# Halloween Doorbell 2.0



## jjm2958 (Jul 11, 2009)

So I wanted to do something different this year with the doorbell. I brainstormed a bit and came up with this idea. What if there was a skeleton sitting next to the door which spoke to you when you pushed the doorbell? Even better, what if there wasn't just 1 doorbell, but several - and only one was the actual doorbell? Well, here it is - the Halloween Doorbell 2.0.

I want to give a BIG thanks to AZDude (on another Halloween forum) for being kind enough to provide the audio board for this project!! Thanks!

Enjoy!


----------



## scourge999 (May 4, 2008)

Everyone will love it! Great concept.


----------



## pagan (Sep 9, 2009)

Pretty Darn Cool!


----------



## Silent Requiem (Feb 17, 2008)

neat!


----------



## turtle2778 (Jul 9, 2006)

I really like the eyeballs too. I sure wouldnt wanna push an eyeball. Are they sticky by chance? That would be REALLY nasty. Great job!!


----------



## NickG (Sep 12, 2006)

that's fun


----------



## RoxyBlue (Oct 6, 2008)

This is a great idea and will be so fun for the TOTs!


----------



## Spooky1 (Aug 25, 2008)

Now that's original. I love it.


----------



## ghost37 (Jul 30, 2008)

That is a great idea and using eyes is very creepy!!!


----------



## Lady Nyxie (Aug 30, 2006)

Awesome job!


----------



## IMU (Apr 8, 2009)

Haha ... how cool. Nice job!


----------



## jjm2958 (Jul 11, 2009)

turtle2778 said:


> I really like the eyeballs too. I sure wouldnt wanna push an eyeball. Are they sticky by chance? That would be REALLY nasty. Great job!!
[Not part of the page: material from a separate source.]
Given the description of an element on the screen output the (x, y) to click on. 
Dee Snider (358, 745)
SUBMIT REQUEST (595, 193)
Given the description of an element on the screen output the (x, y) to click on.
Thanks everyone. The eyeballs are just regular toy poppers that you get at novelty stores (where you bend them inside out and then lay them on a surface and then they pop up in the air). I was hoping to find some gooey or sticky ones but couldn't.


----------



## The Archivist (May 31, 2009)

Maybe if you were to spread on a thin layer of contact cement. After all night with people touching it, it will be definitely sticky. I like the whole concept, especially if you live in an apartment complex like I do. I personally would have aged or corpsed the skeleton to make it look like he's been waiting a while for the old lady in back to come out, or add a thick layer of spider webs with the upper half peeking out.


----------



## jjm2958 (Jul 11, 2009)

I corpsed my other skeleton but just didn't have time to do this one. I even started doing things like in July and still ran out of time 

I like the contact cement idea - might have to try that. Thanks!


----------



## pyro (Oct 7, 2006)

ok that is too cool -i love it and im sure your TOT will too


----------



## smileyface4u23 (Apr 1, 2008)

That is awesome!


----------



## Scary Godmother (Oct 13, 2007)

This is so fun, I love it!


----------